Stored items:

_____

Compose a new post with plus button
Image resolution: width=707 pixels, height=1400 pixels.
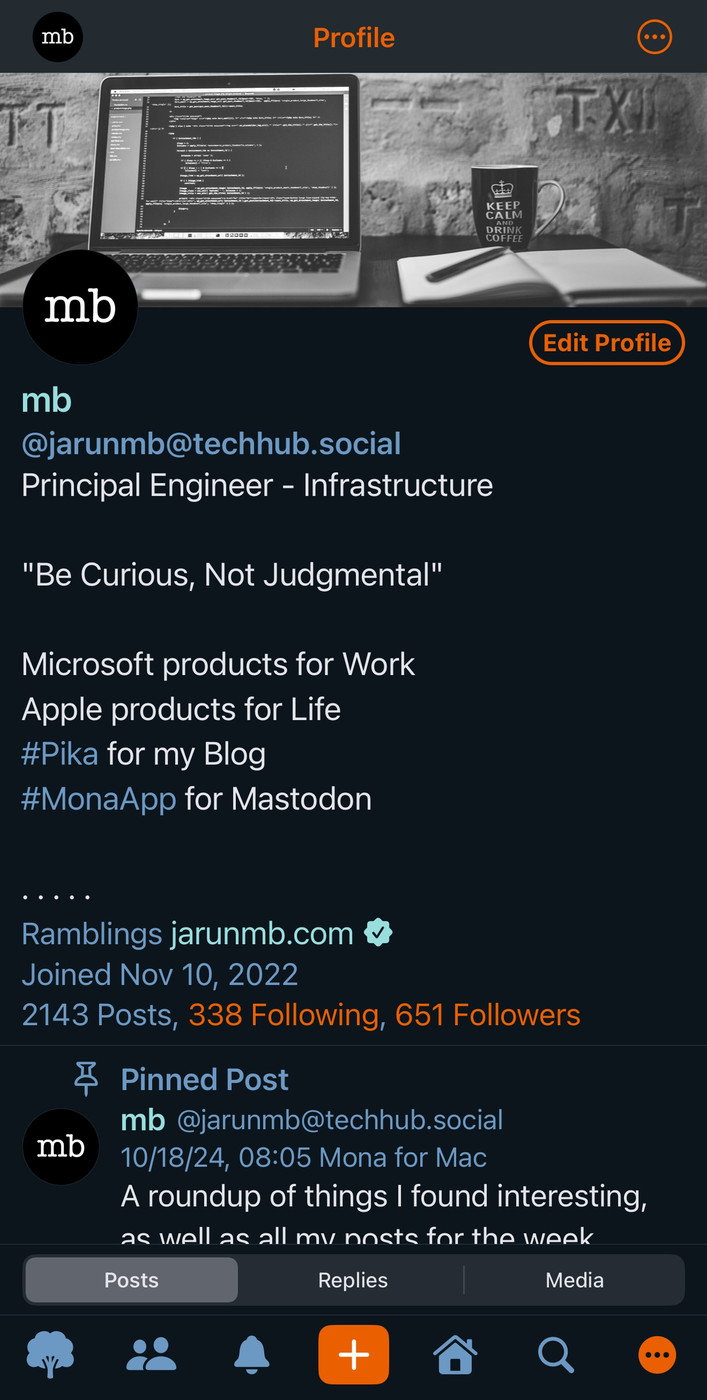(353, 1355)
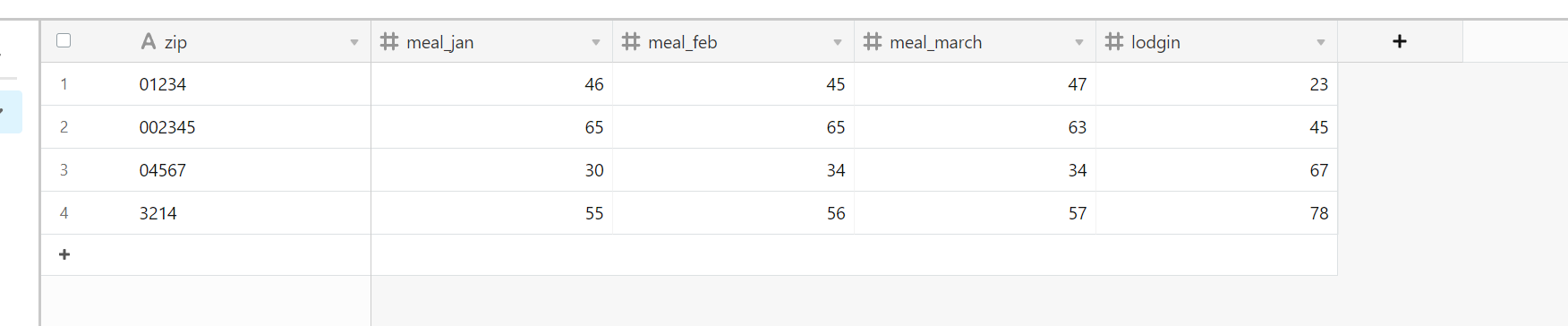The image size is (1568, 326).
Task: Select the zip cell containing 002345
Action: [x=251, y=127]
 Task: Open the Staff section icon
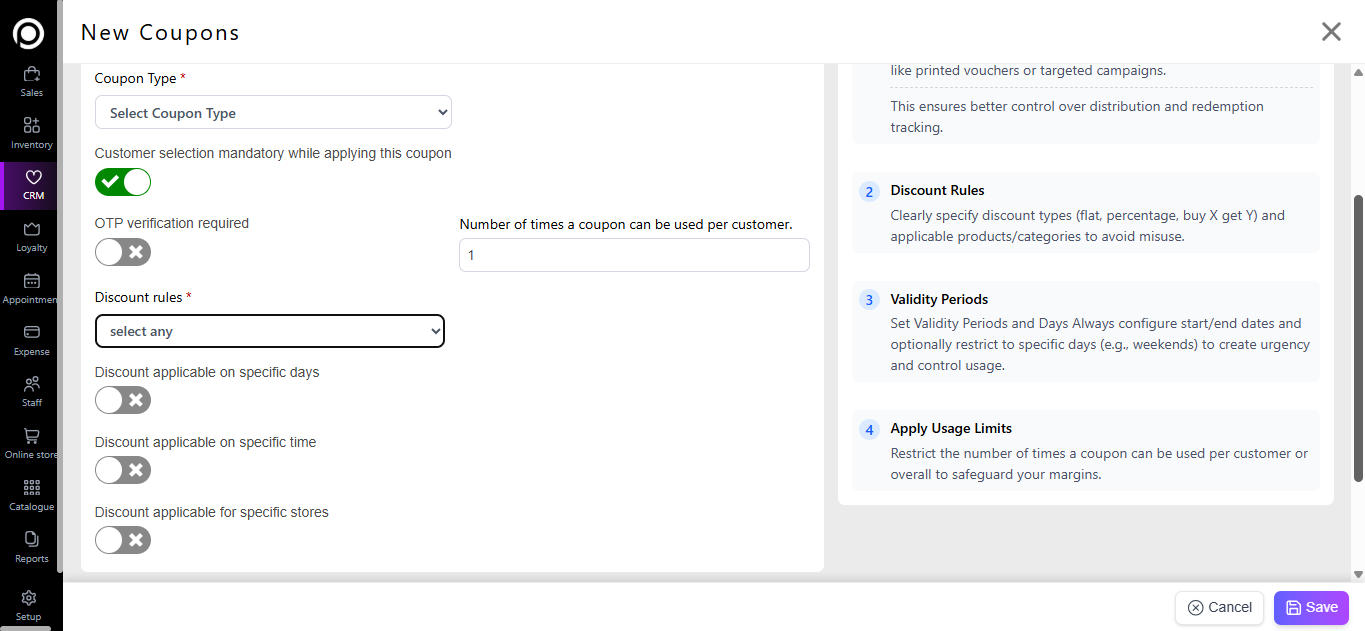31,385
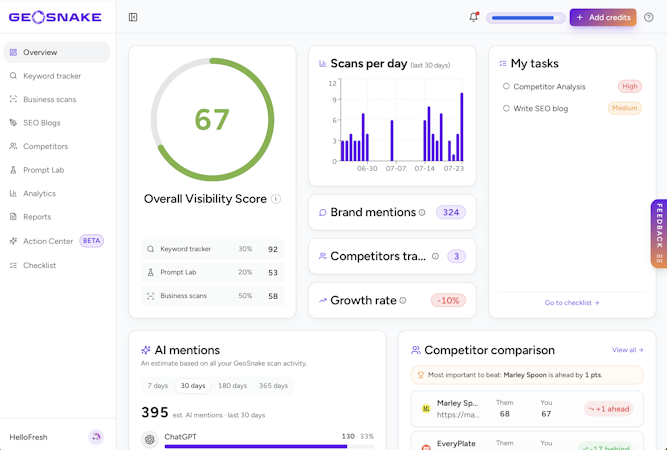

_____

▶ PROBLEM DESCRIPTION: Would you provide an exact, picture-free copy of the data above?

▶ SOLUTION FOR THIS TASK:
Compose a new post with plus button
Image resolution: width=707 pixels, height=1400 pixels.
(353, 1355)
The image size is (1568, 326).
Task: Select the zip cell containing 002345
Action: [x=251, y=127]
 Task: Open the Staff section icon
31,385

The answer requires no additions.